Tagged as: Marriage problems<< Previous question   Next question >>
Question - (3 January 2012) 4 Answers - (Newest, 28 January 2012)
A male Canada age , anonymous writes:

I have been with my wife for more than 20 years and I am coming to a realisation that I have been duped. Sexually things are awful - at the beginning she made many promises that were never fulfulled, and in fact kept me waiting to have sex while she wanted me to have an aids test, and go on the pill- two months. She doesn't like giving or receiving oral sex.

But the worst is that I realised recently that she systematically has been undermining my confidence, so I accepted all of those situations, due to constant criticism: I started the relationship with pretty poor self esteem for various reasons.
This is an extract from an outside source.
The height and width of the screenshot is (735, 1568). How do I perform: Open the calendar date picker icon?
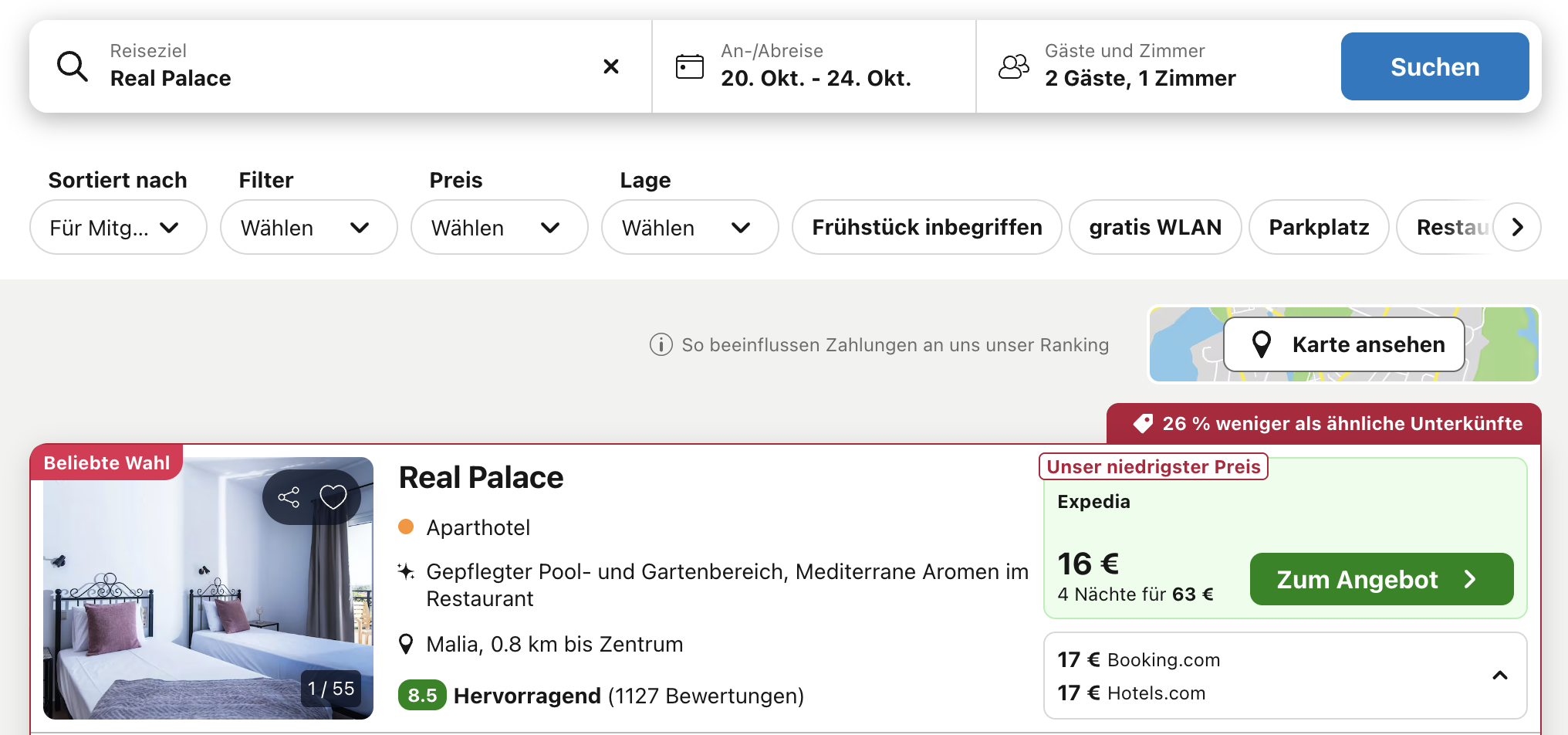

She is constantly sick, spends loads of money we don't have, will not take even the most minor criticism, is lazy, works little, complicates everything, has issues with anxiety and I think OCD, but she won't admit it. I do most of the stuff around the house and did a lot of the parenting. I have very little time and almost no friends, or independent social life.

Recently I started to somehow recover my self esteem - I started going to therapy when depression started to hit me all the time, and now I realise that I am with someone who is doing me harm and has taken the joy out of my life for too long.

We have a 10 yr old daughter and I think I would leave if it were not for her: I would be very worried about leaving her in the care of my wife.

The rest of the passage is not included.